I have often asked myself whether eight years of George W. Bush has been God’s judgment on America for our sins. The Bush theft of the election of 2000 turned out to be one of the periodic eruptions of evil into American politics. Now evil seems at an ebb. It was precisely against McCain that the first trick had been played; then the second fell upon Gore, as W.’s operators cynically counted upon him to put the United States before tumult and danger. And that righteous man’s wrong choice to surrender handed us over to two terms of tumult and danger.

I now think God has simply withdrawn from us. There is some spirit working through the Republican Party, that of the tempter. We used to call the spirit Karl Rove and we were wrong to do so. He too was an instrument, and was cast aside. It seemed the abuses and madnesses of the last two elections and two administrations had burned up all the sulfur at last. But this requisitioning of Sarah Palin from the frozen wastes, this theology that sidelines a sane political man to introduce the symbolism of sacrifice, reawakening an underlying cult of death . . . This is the old W.-era touch.
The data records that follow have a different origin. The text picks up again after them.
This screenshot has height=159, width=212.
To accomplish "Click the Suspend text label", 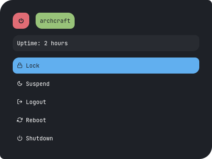I will 38,84.
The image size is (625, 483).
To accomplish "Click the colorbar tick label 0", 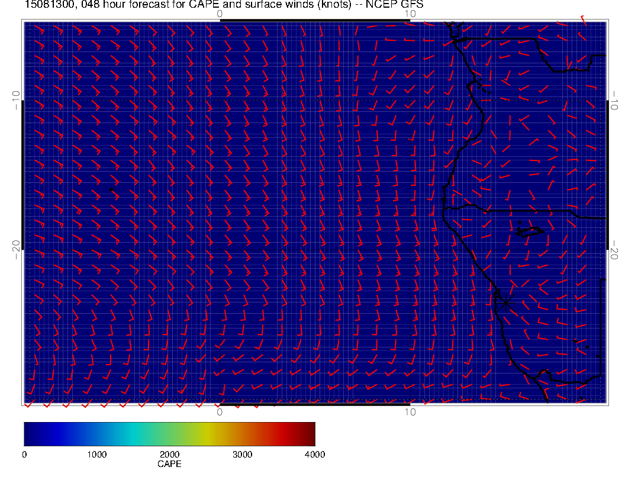I will point(24,454).
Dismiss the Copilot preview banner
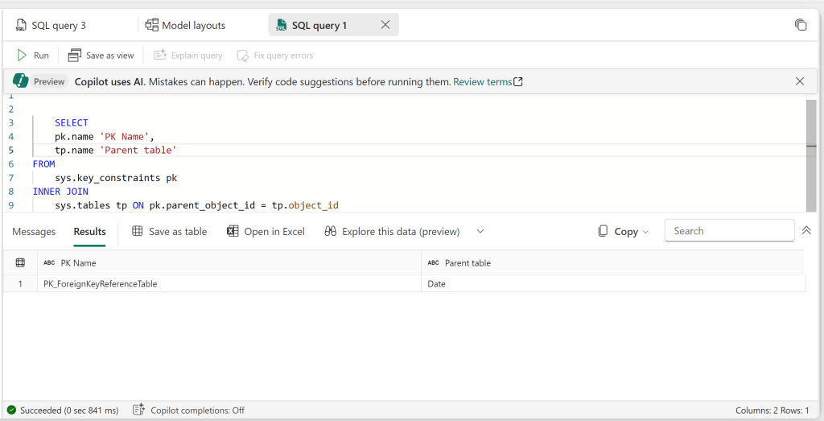The image size is (824, 421). coord(799,81)
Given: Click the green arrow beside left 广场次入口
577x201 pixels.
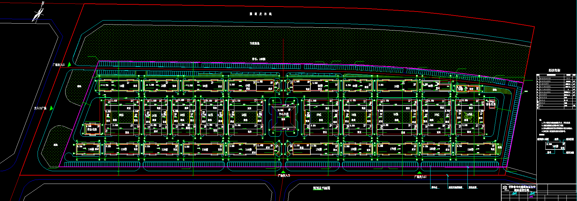Looking at the screenshot, I should click(69, 64).

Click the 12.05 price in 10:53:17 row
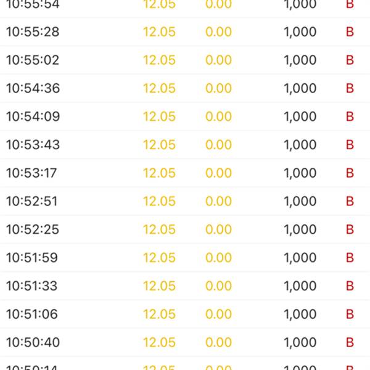159,173
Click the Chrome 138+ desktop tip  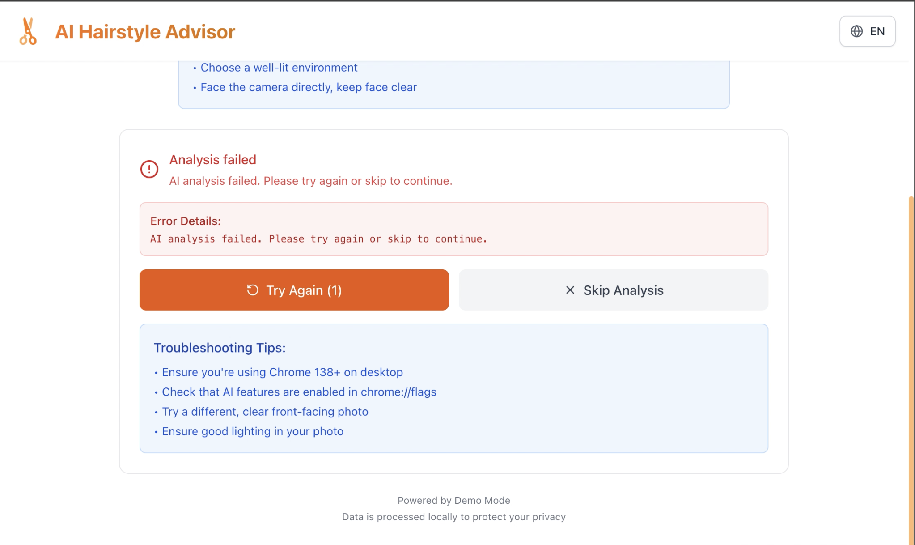tap(282, 372)
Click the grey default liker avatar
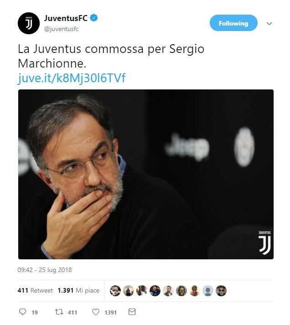Image resolution: width=290 pixels, height=325 pixels. pos(208,291)
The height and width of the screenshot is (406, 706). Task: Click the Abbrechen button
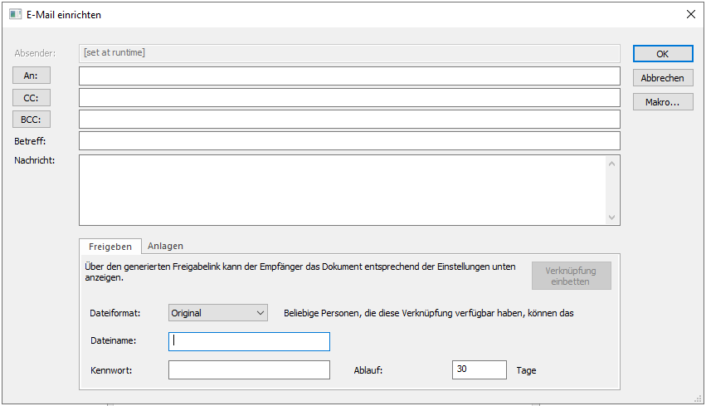click(662, 78)
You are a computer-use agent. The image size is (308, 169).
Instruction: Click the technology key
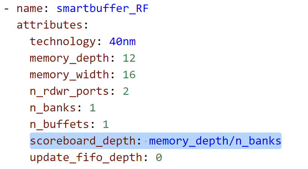click(x=63, y=42)
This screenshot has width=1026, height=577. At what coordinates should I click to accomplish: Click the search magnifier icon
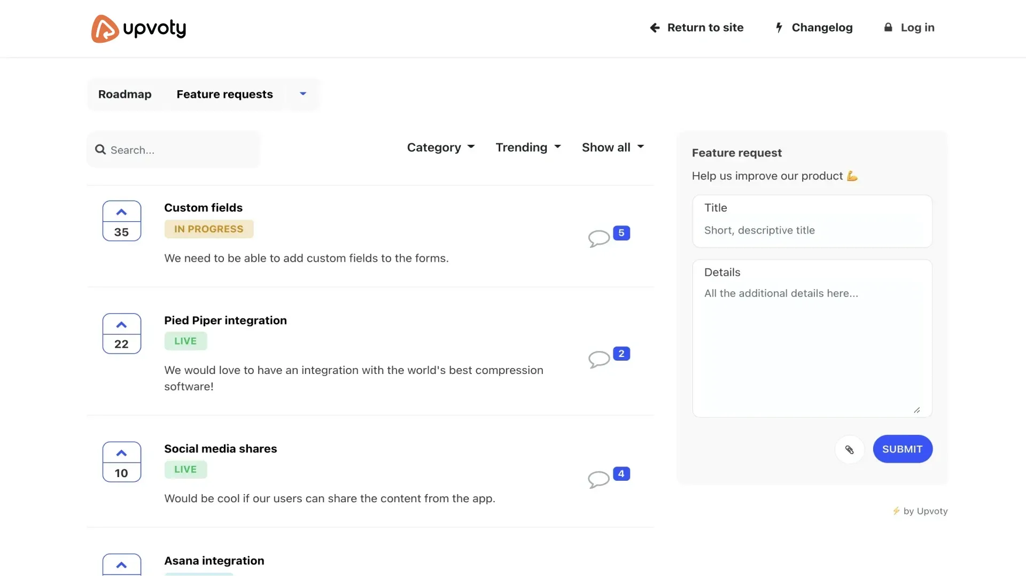coord(100,150)
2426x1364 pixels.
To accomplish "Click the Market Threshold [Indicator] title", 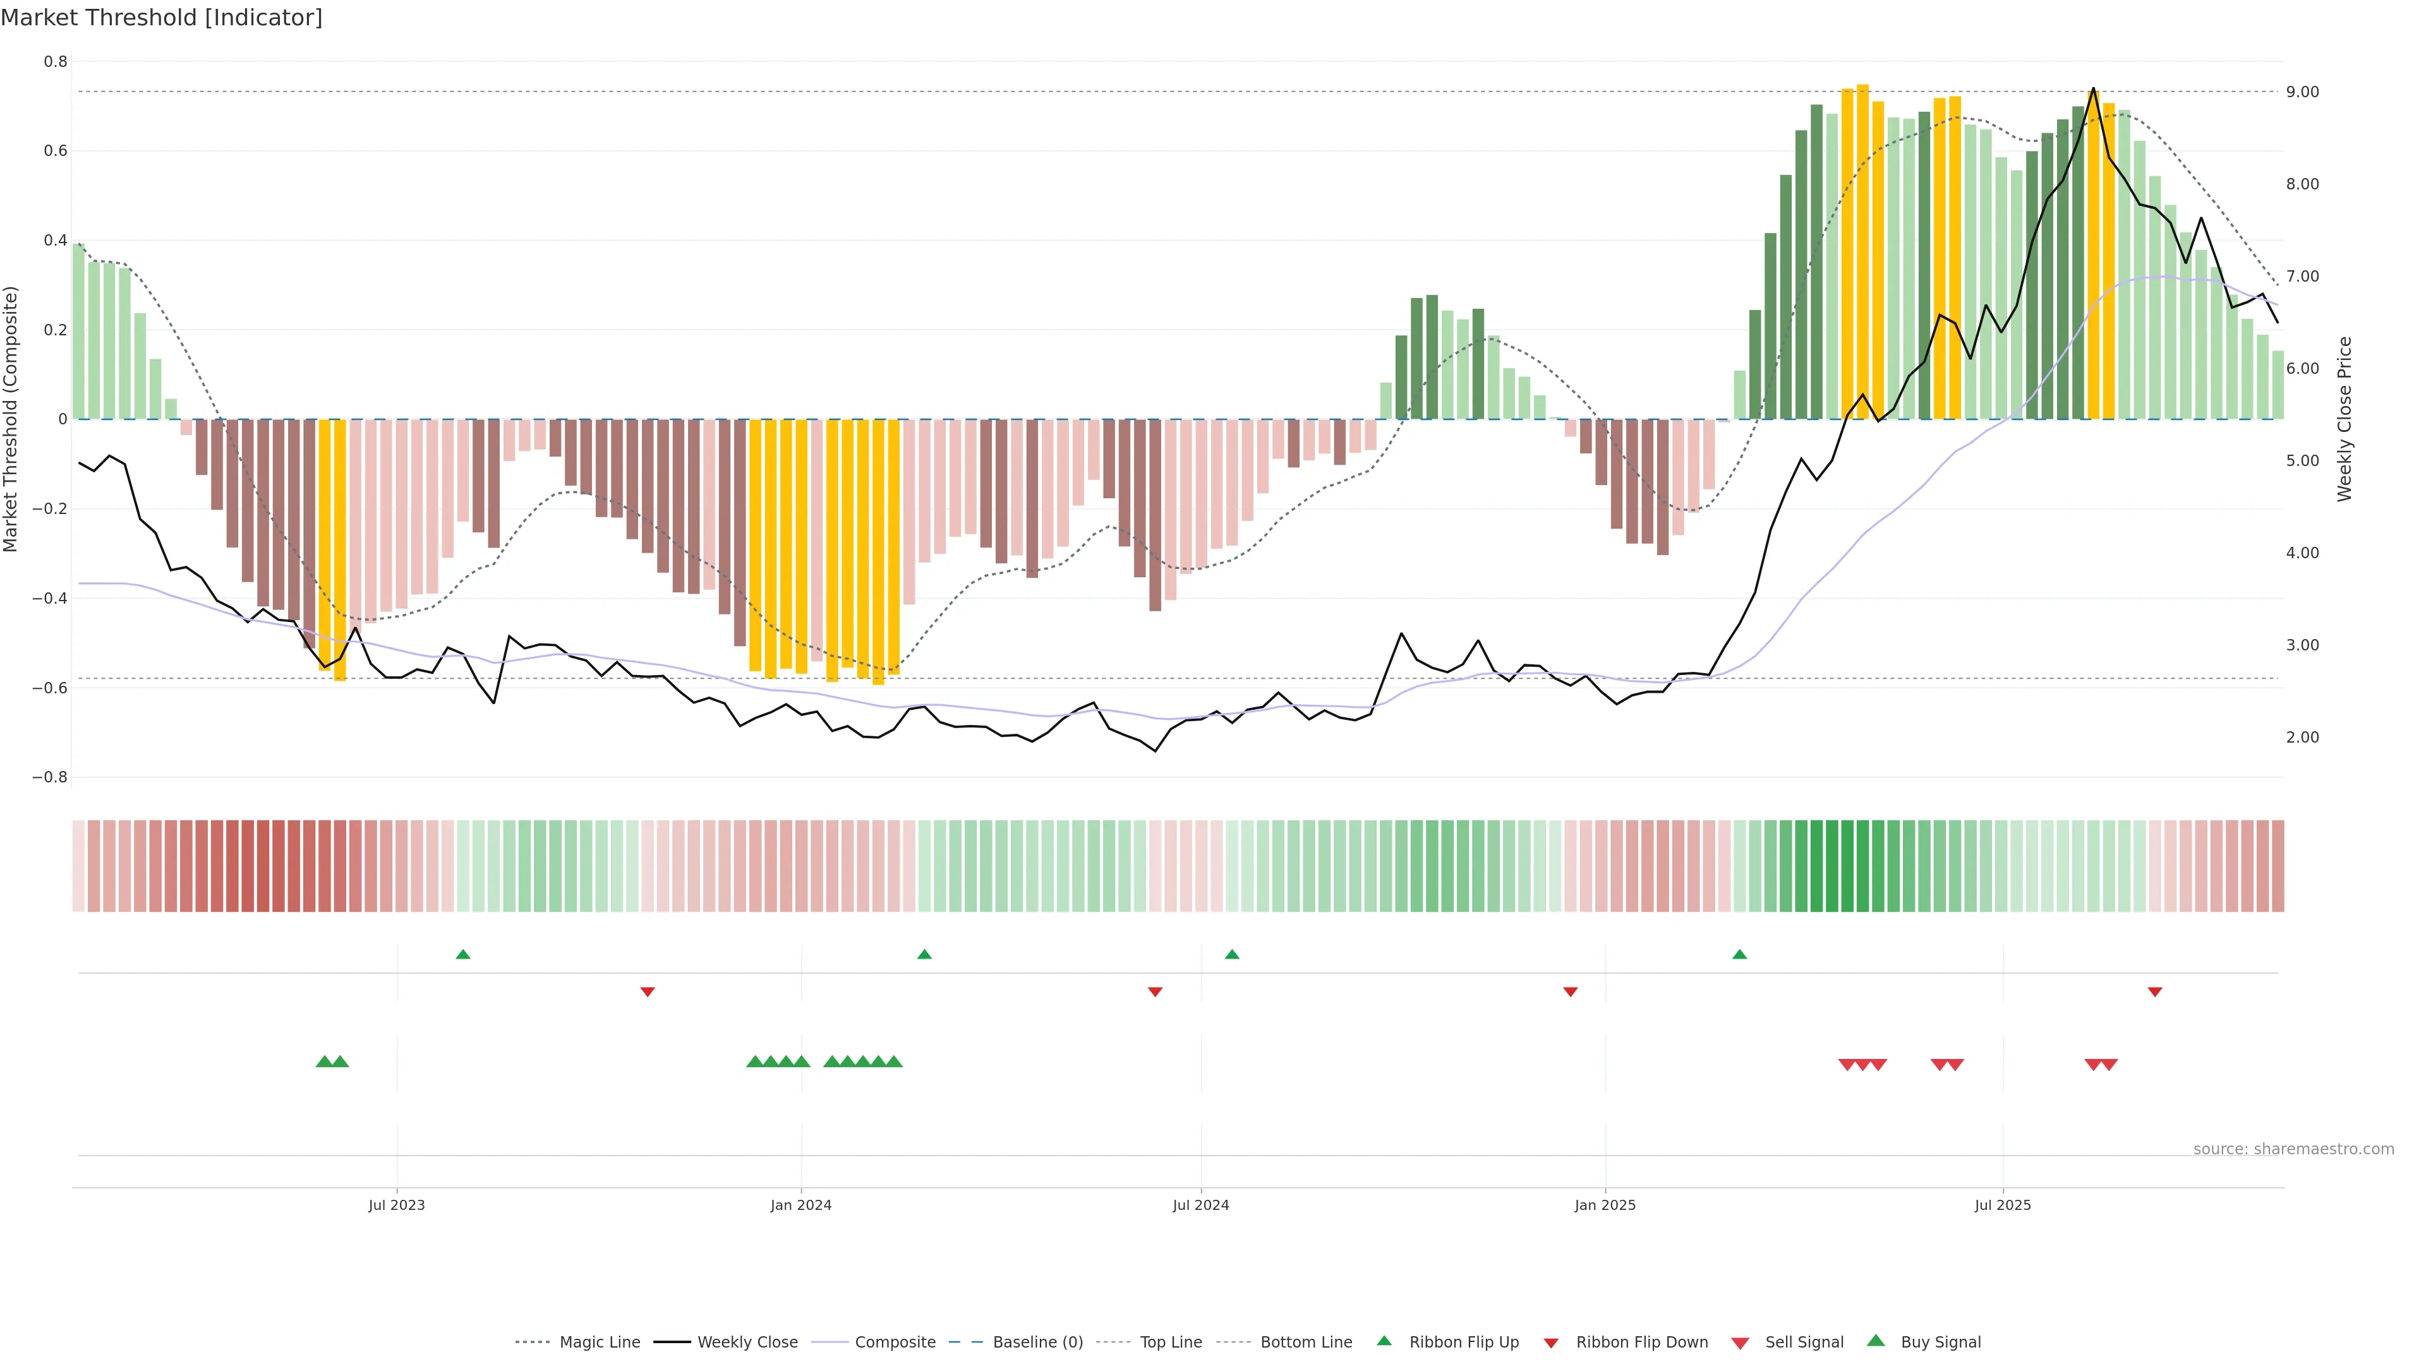I will click(x=161, y=18).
My fiancée has developed a paranoia that Palin’s ascension means a speedy end for the fleshly McCain. He won’t live long in office. There will be a palace coup. A poison plot in the manner of certain Russian premiers’ unanticipated deaths; never proven or provable. A simple “heart attack.” Does McCain believe he will govern? Has he let himself fall too much into the belief, once again, in a normal political world—a GOP of the kind he wants to believe in; not the party he actually saw in 2000 and in 2004—his torturers transplanted to America, the penny-ante Machiavellians, with their disdain for the unfamiliar, and their easy way of disposing of human life?

What had formerly impressed me about this election cycle was that it promised a peaceful succession; a way out of the W. years and their maze of horrors. Whoever would be elected, constitutionalism and sanity must return. This was the situation before the arrival of the Republicans’ second-in-line, and last week’s spectacle at the convention. I have never looked forward to a McCain presidency. But I’d always liked and admired the man. Suddenly these considerations about McCain have become entirely irrelevant. What we look forward to with trembling is not the presidency of an aged Western conservative. What Democrats must be fighting, from here on out, is President Palin, and the Devil she hides.